Ruderalis is a naturally occurring trait we’ve bred into other strains. I’d say that is pretty standard selection. But forcing a plant to swap genders is a hugely stressful endeavor, that forces a lot of chemical/genotypical(expression of genes) changes in a plant as far as I know. Fems make sense when you don’t have space or time to find and flower out females/males individually or to reproduce clone onlies that you’d otherwise be unable, but forcing either gendered plant to swap to reproduce undeniably adds instability and changes your plant on a hormonal/chemical level. And I don’t think that’s on your side as far as selection and the rest of what you’re talking about.
ime all the same traits you can find in a female pass on the same way in males, it’s just knowomg what to look for, and even then it’s a little bit of a crap shoot because both male and femaleplants are only showing you one expression of their genetic makeup, to prove this point think about s1s where you pollinate a plant with itself....

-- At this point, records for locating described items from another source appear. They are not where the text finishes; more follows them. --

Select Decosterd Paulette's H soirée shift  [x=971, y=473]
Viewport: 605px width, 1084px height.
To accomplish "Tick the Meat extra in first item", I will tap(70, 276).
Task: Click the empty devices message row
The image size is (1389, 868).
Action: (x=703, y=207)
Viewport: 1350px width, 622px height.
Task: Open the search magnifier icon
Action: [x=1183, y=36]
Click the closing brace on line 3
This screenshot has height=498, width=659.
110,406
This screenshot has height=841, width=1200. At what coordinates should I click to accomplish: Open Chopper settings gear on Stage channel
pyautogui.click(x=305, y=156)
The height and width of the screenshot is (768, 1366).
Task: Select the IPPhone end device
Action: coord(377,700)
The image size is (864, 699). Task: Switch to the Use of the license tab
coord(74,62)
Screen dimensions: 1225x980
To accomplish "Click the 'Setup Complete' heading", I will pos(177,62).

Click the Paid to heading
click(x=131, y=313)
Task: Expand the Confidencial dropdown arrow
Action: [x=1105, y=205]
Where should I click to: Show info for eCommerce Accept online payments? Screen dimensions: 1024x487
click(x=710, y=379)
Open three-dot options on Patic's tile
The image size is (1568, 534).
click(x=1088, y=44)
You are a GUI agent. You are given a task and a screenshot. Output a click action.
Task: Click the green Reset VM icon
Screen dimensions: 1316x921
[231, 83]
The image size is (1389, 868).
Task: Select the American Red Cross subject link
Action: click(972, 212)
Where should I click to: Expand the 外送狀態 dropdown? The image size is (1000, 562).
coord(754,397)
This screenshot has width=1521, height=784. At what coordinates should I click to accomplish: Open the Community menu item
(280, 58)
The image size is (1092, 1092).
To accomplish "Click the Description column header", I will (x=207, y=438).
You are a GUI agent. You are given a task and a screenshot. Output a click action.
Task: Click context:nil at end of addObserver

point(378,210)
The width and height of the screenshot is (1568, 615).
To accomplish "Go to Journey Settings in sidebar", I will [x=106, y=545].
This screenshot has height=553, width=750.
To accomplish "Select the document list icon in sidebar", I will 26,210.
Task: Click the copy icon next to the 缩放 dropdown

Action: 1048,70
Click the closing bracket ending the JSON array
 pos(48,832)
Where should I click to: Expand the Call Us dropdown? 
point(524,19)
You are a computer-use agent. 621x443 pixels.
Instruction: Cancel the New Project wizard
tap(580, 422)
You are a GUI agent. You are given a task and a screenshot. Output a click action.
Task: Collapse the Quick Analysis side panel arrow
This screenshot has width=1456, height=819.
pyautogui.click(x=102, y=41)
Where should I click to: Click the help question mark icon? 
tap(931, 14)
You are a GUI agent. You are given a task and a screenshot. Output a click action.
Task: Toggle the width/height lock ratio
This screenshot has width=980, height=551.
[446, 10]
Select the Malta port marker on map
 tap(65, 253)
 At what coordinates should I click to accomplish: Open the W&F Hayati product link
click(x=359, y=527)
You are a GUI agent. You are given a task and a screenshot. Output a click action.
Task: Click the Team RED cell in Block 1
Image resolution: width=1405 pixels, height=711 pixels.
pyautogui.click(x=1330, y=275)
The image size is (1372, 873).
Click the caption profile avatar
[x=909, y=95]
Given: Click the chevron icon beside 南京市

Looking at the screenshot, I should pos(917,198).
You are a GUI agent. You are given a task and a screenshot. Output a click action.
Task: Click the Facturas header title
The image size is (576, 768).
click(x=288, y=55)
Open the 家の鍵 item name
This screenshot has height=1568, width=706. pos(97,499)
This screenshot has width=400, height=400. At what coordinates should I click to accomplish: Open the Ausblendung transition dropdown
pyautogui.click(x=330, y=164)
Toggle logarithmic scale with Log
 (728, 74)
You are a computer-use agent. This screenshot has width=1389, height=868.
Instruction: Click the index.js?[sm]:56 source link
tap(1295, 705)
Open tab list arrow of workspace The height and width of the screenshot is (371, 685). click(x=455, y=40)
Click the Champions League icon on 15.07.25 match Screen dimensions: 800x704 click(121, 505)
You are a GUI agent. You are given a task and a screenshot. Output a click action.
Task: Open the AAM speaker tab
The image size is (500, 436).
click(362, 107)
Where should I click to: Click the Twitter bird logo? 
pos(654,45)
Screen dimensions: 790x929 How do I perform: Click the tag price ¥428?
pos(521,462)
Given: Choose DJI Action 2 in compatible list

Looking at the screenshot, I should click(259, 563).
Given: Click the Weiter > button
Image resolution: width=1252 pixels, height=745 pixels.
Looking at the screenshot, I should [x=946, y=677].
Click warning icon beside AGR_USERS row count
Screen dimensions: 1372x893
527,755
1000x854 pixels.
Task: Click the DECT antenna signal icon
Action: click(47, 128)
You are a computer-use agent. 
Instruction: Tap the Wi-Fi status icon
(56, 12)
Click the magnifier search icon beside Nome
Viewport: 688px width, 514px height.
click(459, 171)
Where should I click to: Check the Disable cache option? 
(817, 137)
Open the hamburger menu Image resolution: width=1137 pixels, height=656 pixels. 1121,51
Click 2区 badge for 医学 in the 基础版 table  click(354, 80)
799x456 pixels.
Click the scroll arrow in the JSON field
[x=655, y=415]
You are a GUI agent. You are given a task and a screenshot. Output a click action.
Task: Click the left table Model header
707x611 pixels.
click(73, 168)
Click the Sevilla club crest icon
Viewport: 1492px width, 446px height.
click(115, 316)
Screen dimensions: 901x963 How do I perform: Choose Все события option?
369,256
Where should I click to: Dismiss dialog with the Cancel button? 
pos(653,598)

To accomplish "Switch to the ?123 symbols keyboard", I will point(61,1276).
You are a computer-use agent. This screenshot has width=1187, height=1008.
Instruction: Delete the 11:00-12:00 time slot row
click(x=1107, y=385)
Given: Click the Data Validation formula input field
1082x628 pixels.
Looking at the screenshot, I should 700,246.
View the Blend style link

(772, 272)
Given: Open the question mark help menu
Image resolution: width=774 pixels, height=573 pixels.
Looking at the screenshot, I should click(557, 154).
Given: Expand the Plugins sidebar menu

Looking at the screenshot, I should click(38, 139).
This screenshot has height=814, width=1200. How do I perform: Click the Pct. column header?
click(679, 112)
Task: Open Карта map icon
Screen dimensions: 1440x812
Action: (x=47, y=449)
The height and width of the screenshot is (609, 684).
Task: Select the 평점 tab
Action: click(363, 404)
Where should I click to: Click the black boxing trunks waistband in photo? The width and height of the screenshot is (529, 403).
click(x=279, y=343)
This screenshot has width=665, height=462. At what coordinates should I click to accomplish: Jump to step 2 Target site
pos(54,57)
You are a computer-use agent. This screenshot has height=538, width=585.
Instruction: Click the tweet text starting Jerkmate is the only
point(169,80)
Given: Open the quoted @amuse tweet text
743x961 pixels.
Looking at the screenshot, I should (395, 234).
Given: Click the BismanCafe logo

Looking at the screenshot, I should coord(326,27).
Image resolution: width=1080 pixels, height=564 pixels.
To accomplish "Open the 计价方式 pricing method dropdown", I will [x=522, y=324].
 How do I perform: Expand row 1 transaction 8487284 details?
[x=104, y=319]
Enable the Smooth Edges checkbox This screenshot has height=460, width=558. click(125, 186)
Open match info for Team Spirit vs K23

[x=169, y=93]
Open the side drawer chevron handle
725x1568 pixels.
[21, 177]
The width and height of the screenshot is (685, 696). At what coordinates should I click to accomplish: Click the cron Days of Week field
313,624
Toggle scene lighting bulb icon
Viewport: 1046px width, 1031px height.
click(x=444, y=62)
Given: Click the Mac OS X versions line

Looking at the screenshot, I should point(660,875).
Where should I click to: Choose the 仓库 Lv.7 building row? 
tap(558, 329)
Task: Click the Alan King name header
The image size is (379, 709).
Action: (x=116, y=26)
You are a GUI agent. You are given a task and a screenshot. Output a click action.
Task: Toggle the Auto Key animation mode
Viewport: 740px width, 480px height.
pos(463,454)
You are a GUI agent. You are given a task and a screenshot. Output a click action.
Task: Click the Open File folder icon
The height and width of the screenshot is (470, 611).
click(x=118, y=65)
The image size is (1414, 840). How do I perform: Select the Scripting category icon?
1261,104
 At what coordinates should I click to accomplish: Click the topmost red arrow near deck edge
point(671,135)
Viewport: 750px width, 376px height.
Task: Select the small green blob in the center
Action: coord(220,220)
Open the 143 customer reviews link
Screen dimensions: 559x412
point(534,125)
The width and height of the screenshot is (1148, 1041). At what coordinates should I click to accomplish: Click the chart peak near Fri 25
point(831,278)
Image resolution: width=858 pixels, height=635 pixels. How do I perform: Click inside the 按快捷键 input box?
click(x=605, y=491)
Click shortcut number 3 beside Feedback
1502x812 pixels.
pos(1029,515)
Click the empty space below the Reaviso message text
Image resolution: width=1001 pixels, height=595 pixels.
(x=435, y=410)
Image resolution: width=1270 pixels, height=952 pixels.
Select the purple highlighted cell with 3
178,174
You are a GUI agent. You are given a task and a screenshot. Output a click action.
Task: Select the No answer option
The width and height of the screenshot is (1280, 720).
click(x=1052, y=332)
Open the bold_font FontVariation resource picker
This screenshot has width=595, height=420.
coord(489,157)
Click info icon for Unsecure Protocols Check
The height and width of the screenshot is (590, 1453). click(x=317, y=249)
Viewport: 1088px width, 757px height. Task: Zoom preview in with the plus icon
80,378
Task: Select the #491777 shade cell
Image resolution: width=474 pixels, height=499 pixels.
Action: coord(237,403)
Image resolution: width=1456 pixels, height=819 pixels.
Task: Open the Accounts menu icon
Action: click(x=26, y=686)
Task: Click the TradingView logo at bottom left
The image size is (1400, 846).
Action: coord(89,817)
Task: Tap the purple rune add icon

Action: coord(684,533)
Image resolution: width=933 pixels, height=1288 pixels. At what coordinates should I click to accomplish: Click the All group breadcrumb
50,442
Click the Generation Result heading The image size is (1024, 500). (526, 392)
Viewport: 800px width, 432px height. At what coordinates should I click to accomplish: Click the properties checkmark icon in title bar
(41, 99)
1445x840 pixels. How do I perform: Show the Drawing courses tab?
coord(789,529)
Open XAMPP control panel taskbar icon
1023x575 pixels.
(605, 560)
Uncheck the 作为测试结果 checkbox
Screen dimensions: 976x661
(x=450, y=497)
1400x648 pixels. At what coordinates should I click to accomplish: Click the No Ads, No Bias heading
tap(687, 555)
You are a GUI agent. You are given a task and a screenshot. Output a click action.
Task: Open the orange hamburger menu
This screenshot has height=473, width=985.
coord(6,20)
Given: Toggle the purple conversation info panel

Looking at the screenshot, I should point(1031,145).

I have popped over 200 Tahoe og s1s among other ogs, and it take 30-50 to find a single one that actually looks like mom. There are very obviously recessive and co dominant traits that are expressed in the clone version that really don’t come out very often at all, even when you have 100% of the female genes you want to breed with.(cut reversed to itself).
so I think I understand your idea, but unless anyone has tried it and been successful, I would argue that unless necessary, breeding with reversed plants shouldnt really be all that great for stability/uniformity, etc.